Remove the men - down to roughly 50%
Remove the lesbians - Down to 47%
Remove the non-college graduates - Down to 16%
Remove those with the lower 75% of looks - Down to 4%
Remove those not within -5 years and plus 3 years of my age (31) - 0.5%
Remove the estimated 75% with a personality not suited to mine - 0.125%
Of course, some of these criteria my not be independent so the result will not be exact. On the other hand, I could probably come up with all kinds of elimination criteria such as those with a drug addiction etc.
That means that roughly 1 person in 1000 randomly selected people are datable to me. That still leaves about 3000 in the greater Boston area so it would take me a long time to cycle through them all if I wasn’t married and could locate them all.
I also wanted to say that these estimates are not as bleak as they seem. People do not associate randomly. For instance, if I re-enrolled in graduate school at a reputable university, the odds of meeting those datable people would shoot way up. Other ways of greatly increasing the odds are to find the spots where people are in your age range, educational level, and have similar interests (e.g. a ciche bar, a book club, or a concert).
Come to think of it, that means that there should be around 13 datable females in my town alone.
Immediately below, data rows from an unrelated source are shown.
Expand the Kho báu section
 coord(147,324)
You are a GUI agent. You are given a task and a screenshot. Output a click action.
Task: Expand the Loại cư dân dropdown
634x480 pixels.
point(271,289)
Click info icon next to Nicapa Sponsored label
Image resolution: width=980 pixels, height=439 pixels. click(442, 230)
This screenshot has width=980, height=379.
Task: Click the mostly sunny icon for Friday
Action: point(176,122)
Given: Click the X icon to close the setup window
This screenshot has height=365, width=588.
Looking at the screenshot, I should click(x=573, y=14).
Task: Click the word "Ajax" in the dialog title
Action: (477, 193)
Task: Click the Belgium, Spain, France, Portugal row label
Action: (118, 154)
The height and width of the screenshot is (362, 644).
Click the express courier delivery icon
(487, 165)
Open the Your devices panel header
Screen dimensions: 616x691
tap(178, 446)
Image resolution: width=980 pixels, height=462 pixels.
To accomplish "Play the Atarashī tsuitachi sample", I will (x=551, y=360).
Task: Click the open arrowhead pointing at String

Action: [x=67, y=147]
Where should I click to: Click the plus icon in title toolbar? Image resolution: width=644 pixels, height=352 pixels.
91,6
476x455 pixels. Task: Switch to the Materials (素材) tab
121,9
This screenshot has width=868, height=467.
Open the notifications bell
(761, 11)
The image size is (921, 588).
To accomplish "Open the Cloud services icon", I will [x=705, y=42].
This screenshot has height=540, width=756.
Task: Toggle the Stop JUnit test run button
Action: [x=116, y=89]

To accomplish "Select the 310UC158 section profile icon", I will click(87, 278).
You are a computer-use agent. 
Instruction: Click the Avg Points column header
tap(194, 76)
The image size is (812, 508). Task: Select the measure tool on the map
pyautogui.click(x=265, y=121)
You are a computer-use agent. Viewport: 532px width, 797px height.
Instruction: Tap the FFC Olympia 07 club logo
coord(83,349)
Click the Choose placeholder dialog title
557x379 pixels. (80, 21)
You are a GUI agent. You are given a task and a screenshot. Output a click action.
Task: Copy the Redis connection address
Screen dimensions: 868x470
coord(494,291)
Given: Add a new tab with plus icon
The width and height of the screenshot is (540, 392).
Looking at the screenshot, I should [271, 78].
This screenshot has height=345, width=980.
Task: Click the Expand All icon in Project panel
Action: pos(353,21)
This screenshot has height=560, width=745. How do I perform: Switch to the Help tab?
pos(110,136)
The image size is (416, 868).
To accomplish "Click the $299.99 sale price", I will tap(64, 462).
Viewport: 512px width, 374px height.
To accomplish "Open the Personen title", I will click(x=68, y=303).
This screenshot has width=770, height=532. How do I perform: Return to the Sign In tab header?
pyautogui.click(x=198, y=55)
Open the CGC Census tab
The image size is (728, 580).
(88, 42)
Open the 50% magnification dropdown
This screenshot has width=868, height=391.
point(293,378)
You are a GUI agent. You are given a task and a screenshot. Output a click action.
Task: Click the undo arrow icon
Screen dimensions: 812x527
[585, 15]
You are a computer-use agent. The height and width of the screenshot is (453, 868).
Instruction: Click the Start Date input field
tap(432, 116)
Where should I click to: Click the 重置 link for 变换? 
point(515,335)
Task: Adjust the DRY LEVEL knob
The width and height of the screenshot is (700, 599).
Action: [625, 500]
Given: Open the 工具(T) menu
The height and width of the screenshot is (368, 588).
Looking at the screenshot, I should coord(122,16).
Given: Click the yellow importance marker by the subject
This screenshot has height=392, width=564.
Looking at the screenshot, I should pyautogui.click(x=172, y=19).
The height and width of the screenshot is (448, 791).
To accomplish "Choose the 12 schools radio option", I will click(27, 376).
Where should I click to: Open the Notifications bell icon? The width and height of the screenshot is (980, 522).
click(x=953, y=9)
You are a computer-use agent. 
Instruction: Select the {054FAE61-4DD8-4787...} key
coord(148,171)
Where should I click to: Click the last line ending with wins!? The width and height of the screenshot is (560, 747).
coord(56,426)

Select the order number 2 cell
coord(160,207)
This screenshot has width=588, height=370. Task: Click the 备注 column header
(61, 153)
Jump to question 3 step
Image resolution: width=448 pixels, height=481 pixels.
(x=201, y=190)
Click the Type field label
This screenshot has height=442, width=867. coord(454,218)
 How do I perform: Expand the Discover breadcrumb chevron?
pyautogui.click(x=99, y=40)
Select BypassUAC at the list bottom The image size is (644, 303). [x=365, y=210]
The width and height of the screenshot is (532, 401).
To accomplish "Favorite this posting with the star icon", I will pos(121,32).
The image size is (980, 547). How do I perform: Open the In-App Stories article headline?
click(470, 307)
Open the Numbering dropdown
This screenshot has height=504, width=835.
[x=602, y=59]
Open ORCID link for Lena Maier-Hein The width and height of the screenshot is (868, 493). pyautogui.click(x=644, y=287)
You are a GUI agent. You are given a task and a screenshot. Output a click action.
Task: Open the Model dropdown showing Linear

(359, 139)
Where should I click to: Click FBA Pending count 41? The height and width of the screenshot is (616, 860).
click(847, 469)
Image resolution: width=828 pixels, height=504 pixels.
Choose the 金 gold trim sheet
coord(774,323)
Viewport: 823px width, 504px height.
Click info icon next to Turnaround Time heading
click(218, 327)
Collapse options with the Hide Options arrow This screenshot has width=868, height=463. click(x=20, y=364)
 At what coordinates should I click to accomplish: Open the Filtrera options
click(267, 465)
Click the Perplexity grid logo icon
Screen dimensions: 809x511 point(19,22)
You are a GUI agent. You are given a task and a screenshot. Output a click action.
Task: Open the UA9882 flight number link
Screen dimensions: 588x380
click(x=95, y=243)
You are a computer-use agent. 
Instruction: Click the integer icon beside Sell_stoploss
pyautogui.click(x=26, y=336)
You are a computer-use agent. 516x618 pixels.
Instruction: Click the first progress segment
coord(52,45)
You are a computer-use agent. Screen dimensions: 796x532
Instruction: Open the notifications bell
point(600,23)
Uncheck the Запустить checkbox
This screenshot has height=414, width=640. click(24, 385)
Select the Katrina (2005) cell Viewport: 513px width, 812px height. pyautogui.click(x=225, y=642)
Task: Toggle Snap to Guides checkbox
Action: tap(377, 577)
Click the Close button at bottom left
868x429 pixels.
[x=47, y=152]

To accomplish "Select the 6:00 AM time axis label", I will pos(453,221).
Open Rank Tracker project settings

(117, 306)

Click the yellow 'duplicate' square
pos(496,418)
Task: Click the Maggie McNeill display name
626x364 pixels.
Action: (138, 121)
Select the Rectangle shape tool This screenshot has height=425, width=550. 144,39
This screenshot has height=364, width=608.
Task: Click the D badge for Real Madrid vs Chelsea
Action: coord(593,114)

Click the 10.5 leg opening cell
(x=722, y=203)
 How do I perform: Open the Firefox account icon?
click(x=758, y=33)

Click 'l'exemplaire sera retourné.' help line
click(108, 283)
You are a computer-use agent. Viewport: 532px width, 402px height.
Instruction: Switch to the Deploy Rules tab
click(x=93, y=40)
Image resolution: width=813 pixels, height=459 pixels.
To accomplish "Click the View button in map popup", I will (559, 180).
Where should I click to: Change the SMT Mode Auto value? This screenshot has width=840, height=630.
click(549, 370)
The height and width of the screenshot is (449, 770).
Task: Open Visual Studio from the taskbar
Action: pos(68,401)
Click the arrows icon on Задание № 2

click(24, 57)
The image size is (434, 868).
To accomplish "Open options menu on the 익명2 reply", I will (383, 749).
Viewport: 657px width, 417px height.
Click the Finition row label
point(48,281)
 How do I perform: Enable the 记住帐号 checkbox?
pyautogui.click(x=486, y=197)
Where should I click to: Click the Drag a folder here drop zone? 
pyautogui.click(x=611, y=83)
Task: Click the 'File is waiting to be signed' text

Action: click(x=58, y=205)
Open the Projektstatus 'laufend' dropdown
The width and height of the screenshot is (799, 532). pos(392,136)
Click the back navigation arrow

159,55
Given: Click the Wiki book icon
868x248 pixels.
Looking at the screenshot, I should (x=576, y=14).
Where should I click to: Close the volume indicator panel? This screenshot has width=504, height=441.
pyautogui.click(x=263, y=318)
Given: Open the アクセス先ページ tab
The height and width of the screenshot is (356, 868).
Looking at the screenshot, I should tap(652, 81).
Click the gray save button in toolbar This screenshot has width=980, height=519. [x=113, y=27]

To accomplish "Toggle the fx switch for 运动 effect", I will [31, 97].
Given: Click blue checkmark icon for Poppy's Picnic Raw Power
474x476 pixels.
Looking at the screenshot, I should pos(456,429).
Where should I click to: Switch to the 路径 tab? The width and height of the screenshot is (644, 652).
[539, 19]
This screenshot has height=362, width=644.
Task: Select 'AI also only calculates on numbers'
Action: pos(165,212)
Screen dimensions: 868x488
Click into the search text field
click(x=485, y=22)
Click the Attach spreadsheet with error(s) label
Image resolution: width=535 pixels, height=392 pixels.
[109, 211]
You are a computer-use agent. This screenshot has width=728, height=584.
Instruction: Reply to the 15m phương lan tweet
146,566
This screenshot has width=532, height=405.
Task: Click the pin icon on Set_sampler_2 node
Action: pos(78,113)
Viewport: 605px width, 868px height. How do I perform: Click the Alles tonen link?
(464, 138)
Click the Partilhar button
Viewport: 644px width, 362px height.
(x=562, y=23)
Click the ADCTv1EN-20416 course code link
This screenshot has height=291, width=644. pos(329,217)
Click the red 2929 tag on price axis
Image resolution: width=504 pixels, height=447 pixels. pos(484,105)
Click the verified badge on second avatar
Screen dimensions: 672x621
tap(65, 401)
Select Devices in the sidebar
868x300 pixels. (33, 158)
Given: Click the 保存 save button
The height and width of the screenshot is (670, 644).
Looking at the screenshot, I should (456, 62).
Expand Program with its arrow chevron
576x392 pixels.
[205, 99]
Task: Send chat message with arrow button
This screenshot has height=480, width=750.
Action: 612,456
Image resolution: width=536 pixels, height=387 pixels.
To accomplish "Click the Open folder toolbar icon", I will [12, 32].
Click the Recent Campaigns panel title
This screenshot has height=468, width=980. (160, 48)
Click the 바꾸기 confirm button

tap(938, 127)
I think I’ll take a real slow drive through downtown in a minute and see if I can spot one of them.
Remove the men, 50% (more or less) remaining from the total people.
Remove the lesbians: 47% remaining.
Remove the smokers from the remaining women: 40% remaining.
Remove the women not in the age group I as a 41-year-old can get away with dating: 8% remaining.
Remove the married or otherwise occupied ones: 3% remaining.
Remove the politically, philosophically or religiously incompatible: 0.05% remaining.
Remove the ones whose personality does not mesh with mine (and vice versa): 0.005% remaining.
Remove the unattractive-to-me ones: 0.0025% remaining.
Remove the ones who are not attracted to me: 0.0001% remaining from the total people.
Well, I’ve always thought that the chance of someone being romantically compatible with me is about one in a million. So that means there should be around six thousand of them in the world…
<glances around Toronto for one of the estimated four compatibles in the area…>
I’m a straight male (and obviously geeky enough to do this!)
I’d prefer to only consider people living in my area, since I’m not a big fan of long-distance relationships.
I live in the DC metro area. According to the 2000 census, there were 4,923,153 in this area. Of those, 2,525,807 (51.3%) are female. I’d prefer to date someone relatively close to my age, say 25-34. Looking at the census data here , there are 403,407 women (8.2% of total population) that fit the bill.
Unlike some people, I don’t consider married people to be “dateable”. No time to track down the age distribution by maritial status, but I’ll say that 50% of women are married (thus 50% never married, widowed, or divorced) in my acceptable age range. That may actually be a bit high for this area. This drops the number to about 200,000 or 4%.
And then there are all those other factors to consider that I don’t know how to quantitate. I’d say 1 in 4 that made it this far would be “dateable” (e.g. worth seeing how thing go on a first date) in my estimation, which is ~1% or ~20,000 women.
Gay male here, obviously geeky enough to do this. I’m going to think positive. 5% datable, huh? Let’s see. Just in San Francisco, not even counting the other 6 million people in the Bay Area.
San Francisco population – 750,000
Tourists, visitors on any given day – 750,000
Total 1.5 million.
50% men – 750,000
Under – 30yo, maybe 33% – 250,000
500,000 men over 30yo on any given day.
Gay in San Francisco – maybe 20%
That leaves 50,000 gay men over 30yo.
5% datable of 50,000 gay men over 30yo is 2,500 men.
If you really want to avoid the “offenderati,” just replace “fat” (and leave off the asterisk—give me a freakin’ break) and simply say, “people whom I do not find attractive.” How hard is that? Isn’t that better than feeling compelled to bring up the “fat” people (which, I noticed, you often do), since you realize that you might inspire some ire because of it?